• **EXERCISE MATERIAL**
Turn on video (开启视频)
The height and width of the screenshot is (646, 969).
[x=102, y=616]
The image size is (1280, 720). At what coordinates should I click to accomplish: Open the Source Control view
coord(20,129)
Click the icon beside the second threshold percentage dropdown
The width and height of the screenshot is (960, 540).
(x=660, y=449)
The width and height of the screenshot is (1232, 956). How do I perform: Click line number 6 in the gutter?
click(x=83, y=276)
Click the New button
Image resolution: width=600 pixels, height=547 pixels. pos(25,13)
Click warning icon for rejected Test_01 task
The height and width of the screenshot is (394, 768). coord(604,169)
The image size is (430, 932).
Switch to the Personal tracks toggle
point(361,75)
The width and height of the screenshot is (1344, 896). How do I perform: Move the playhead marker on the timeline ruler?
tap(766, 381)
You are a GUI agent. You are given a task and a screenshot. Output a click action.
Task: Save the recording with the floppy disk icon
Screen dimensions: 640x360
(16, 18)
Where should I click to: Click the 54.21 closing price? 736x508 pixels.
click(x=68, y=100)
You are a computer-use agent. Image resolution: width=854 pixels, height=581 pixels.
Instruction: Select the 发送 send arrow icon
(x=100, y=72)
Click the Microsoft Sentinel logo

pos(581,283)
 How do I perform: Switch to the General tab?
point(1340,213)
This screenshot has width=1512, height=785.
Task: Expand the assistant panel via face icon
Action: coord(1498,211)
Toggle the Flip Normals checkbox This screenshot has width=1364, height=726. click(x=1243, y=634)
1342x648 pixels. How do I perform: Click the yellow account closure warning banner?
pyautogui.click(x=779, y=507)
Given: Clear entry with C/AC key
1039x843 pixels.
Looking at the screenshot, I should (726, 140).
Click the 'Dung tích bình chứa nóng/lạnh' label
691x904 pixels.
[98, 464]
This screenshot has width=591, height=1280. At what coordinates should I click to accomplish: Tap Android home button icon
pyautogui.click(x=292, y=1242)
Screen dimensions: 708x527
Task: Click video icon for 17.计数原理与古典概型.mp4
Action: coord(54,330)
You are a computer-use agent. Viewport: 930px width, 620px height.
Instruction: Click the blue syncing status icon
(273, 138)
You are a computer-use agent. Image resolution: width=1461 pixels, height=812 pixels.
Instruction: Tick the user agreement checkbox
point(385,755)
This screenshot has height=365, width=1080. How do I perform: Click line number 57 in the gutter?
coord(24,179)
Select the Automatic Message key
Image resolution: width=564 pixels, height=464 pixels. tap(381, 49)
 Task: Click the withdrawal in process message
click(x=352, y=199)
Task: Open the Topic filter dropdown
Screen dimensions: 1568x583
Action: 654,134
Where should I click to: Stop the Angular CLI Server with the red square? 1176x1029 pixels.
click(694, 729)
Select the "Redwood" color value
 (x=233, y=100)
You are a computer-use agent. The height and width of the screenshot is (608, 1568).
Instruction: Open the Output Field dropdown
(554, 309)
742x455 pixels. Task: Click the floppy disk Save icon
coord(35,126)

• **EXERCISE DIRECTIONS**
From the first line of the material above down to the line with "Task: Save the", output each line exactly; include both of those lines and add no others.

• **EXERCISE ANSWER**
Turn on video (开启视频)
The height and width of the screenshot is (646, 969).
[x=102, y=616]
The image size is (1280, 720). At what coordinates should I click to accomplish: Open the Source Control view
coord(20,129)
Click the icon beside the second threshold percentage dropdown
The width and height of the screenshot is (960, 540).
(x=660, y=449)
The width and height of the screenshot is (1232, 956). How do I perform: Click line number 6 in the gutter?
click(x=83, y=276)
Click the New button
Image resolution: width=600 pixels, height=547 pixels. pos(25,13)
Click warning icon for rejected Test_01 task
The height and width of the screenshot is (394, 768). coord(604,169)
The image size is (430, 932).
Switch to the Personal tracks toggle
point(361,75)
The width and height of the screenshot is (1344, 896). How do I perform: Move the playhead marker on the timeline ruler?
tap(766, 381)
You are a GUI agent. You are given a task and a screenshot. Output a click action.
Task: Save the recording with the floppy disk icon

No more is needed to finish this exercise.